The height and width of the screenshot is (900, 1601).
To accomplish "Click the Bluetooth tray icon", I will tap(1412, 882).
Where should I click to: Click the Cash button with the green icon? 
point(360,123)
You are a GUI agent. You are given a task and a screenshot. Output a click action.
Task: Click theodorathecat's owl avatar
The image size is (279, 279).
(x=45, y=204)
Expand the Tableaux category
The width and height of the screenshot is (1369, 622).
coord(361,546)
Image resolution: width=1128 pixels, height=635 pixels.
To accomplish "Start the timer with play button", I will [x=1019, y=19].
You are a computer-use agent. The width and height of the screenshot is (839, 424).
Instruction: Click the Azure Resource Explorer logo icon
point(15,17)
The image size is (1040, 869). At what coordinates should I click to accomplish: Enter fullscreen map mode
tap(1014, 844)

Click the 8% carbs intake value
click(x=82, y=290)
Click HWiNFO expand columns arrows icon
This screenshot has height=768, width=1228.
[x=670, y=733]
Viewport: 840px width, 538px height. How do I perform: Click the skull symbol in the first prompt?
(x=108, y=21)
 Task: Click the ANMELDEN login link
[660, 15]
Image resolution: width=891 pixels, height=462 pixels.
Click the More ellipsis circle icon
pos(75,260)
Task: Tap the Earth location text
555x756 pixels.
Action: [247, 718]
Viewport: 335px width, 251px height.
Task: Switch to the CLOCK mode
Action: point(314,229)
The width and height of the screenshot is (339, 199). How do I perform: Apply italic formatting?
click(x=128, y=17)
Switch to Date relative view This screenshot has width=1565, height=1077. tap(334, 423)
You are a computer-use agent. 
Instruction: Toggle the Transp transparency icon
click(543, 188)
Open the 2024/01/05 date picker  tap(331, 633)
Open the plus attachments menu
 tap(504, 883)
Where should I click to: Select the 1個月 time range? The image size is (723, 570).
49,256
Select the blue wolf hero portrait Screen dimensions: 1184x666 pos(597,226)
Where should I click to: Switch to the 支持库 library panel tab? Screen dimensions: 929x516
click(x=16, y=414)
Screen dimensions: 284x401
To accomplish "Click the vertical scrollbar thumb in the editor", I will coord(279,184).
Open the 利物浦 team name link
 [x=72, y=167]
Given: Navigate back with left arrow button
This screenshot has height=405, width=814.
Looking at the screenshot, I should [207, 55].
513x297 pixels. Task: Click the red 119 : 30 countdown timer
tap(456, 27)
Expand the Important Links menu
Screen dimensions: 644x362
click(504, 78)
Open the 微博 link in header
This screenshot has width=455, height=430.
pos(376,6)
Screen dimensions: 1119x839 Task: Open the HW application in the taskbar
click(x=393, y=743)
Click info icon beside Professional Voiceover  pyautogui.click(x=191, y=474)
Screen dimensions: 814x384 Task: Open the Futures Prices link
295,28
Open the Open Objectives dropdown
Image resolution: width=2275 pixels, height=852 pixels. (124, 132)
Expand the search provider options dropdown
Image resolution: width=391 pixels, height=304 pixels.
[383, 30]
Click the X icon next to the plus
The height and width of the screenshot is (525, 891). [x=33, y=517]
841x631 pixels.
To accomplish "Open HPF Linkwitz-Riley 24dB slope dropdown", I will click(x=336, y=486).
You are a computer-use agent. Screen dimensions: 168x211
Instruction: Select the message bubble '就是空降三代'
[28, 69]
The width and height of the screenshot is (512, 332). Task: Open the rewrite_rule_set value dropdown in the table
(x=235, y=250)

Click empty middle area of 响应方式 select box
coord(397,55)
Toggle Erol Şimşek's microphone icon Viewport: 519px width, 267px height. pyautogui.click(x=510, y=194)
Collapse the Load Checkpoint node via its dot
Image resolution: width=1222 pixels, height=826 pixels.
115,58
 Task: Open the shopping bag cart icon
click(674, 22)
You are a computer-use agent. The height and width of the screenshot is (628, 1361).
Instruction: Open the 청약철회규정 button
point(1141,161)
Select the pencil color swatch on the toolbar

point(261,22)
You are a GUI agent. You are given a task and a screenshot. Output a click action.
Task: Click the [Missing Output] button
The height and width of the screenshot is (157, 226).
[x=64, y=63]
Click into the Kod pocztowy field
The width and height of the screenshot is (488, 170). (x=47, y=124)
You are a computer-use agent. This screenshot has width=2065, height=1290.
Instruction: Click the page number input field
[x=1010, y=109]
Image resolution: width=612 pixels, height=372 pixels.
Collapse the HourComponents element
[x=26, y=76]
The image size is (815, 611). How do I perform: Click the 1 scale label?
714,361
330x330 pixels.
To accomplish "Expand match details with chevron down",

**Given exercise:**
Convert every line of the records above into a JSON list of strings, with one string per line. Leave out blank lines.

**Answer to this problem:**
[
  "The height and width of the screenshot is (900, 1601).",
  "To accomplish \"Click the Bluetooth tray icon\", I will tap(1412, 882).",
  "Where should I click to: Click the Cash button with the green icon? ",
  "point(360,123)",
  "You are a GUI agent. You are given a task and a screenshot. Output a click action.",
  "Task: Click theodorathecat's owl avatar",
  "The image size is (279, 279).",
  "(x=45, y=204)",
  "Expand the Tableaux category",
  "The width and height of the screenshot is (1369, 622).",
  "coord(361,546)",
  "Image resolution: width=1128 pixels, height=635 pixels.",
  "To accomplish \"Start the timer with play button\", I will [x=1019, y=19].",
  "You are a computer-use agent. The width and height of the screenshot is (839, 424).",
  "Instruction: Click the Azure Resource Explorer logo icon",
  "point(15,17)",
  "The image size is (1040, 869). At what coordinates should I click to accomplish: Enter fullscreen map mode",
  "tap(1014, 844)",
  "Click the 8% carbs intake value",
  "click(x=82, y=290)",
  "Click HWiNFO expand columns arrows icon",
  "This screenshot has height=768, width=1228.",
  "[x=670, y=733]",
  "Viewport: 840px width, 538px height. How do I perform: Click the skull symbol in the first prompt?",
  "(x=108, y=21)",
  " Task: Click the ANMELDEN login link",
  "[660, 15]",
  "Image resolution: width=891 pixels, height=462 pixels.",
  "Click the More ellipsis circle icon",
  "pos(75,260)",
  "Task: Tap the Earth location text",
  "555x756 pixels.",
  "Action: [247, 718]",
  "Viewport: 335px width, 251px height.",
  "Task: Switch to the CLOCK mode",
  "Action: point(314,229)",
  "The width and height of the screenshot is (339, 199). How do I perform: Apply italic formatting?",
  "click(x=128, y=17)",
  "Switch to Date relative view This screenshot has width=1565, height=1077. tap(334, 423)",
  "You are a computer-use agent. ",
  "Instruction: Toggle the Transp transparency icon",
  "click(543, 188)",
  "Open the 2024/01/05 date picker  tap(331, 633)",
  "Open the plus attachments menu",
  " tap(504, 883)",
  "Where should I click to: Select the 1個月 time range? The image size is (723, 570).",
  "49,256",
  "Select the blue wolf hero portrait Screen dimensions: 1184x666 pos(597,226)",
  "Where should I click to: Switch to the 支持库 library panel tab? Screen dimensions: 929x516",
  "click(x=16, y=414)",
  "Screen dimensions: 284x401",
  "To accomplish \"Click the vertical scrollbar thumb in the editor\", I will coord(279,184).",
  "Open the 利物浦 team name link",
  " [x=72, y=167]",
  "Given: Navigate back with left arrow button",
  "This screenshot has height=405, width=814.",
  "Looking at the screenshot, I should [207, 55].",
  "513x297 pixels. Task: Click the red 119 : 30 countdown timer",
  "tap(456, 27)",
  "Expand the Important Links menu",
  "Screen dimensions: 644x362",
  "click(504, 78)",
  "Open the 微博 link in header",
  "This screenshot has width=455, height=430.",
  "pos(376,6)",
  "Screen dimensions: 1119x839 Task: Open the HW application in the taskbar",
  "click(x=393, y=743)",
  "Click info icon beside Professional Voiceover  pyautogui.click(x=191, y=474)",
  "Screen dimensions: 814x384 Task: Open the Futures Prices link",
  "295,28",
  "Open the Open Objectives dropdown",
  "Image resolution: width=2275 pixels, height=852 pixels. (124, 132)",
  "Expand the search provider options dropdown",
  "Image resolution: width=391 pixels, height=304 pixels.",
  "[383, 30]",
  "Click the X icon next to the plus",
  "The height and width of the screenshot is (525, 891). [x=33, y=517]",
  "841x631 pixels.",
  "To accomplish \"Open HPF Linkwitz-Riley 24dB slope dropdown\", I will click(x=336, y=486).",
  "You are a computer-use agent. Screen dimensions: 168x211",
  "Instruction: Select the message bubble '就是空降三代'",
  "[28, 69]",
  "The width and height of the screenshot is (512, 332). Task: Open the rewrite_rule_set value dropdown in the table",
  "(x=235, y=250)",
  "Click empty middle area of 响应方式 select box",
  "coord(397,55)",
  "Toggle Erol Şimşek's microphone icon Viewport: 519px width, 267px height. pyautogui.click(x=510, y=194)",
  "Collapse the Load Checkpoint node via its dot",
  "Image resolution: width=1222 pixels, height=826 pixels.",
  "115,58",
  " Task: Open the shopping bag cart icon",
  "click(674, 22)",
  "You are a computer-use agent. The height and width of the screenshot is (628, 1361).",
  "Instruction: Open the 청약철회규정 button",
  "point(1141,161)",
  "Select the pencil color swatch on the toolbar",
  "point(261,22)",
  "You are a GUI agent. You are given a task and a screenshot. Output a click action.",
  "Task: Click the [Missing Output] button",
  "The height and width of the screenshot is (157, 226).",
  "[x=64, y=63]",
  "Click into the Kod pocztowy field",
  "The width and height of the screenshot is (488, 170). (x=47, y=124)",
  "You are a computer-use agent. This screenshot has width=2065, height=1290.",
  "Instruction: Click the page number input field",
  "[x=1010, y=109]",
  "Image resolution: width=612 pixels, height=372 pixels.",
  "Collapse the HourComponents element",
  "[x=26, y=76]",
  "The image size is (815, 611). How do I perform: Click the 1 scale label?",
  "714,361",
  "330x330 pixels.",
  "To accomplish \"Expand match details with chevron down\","
]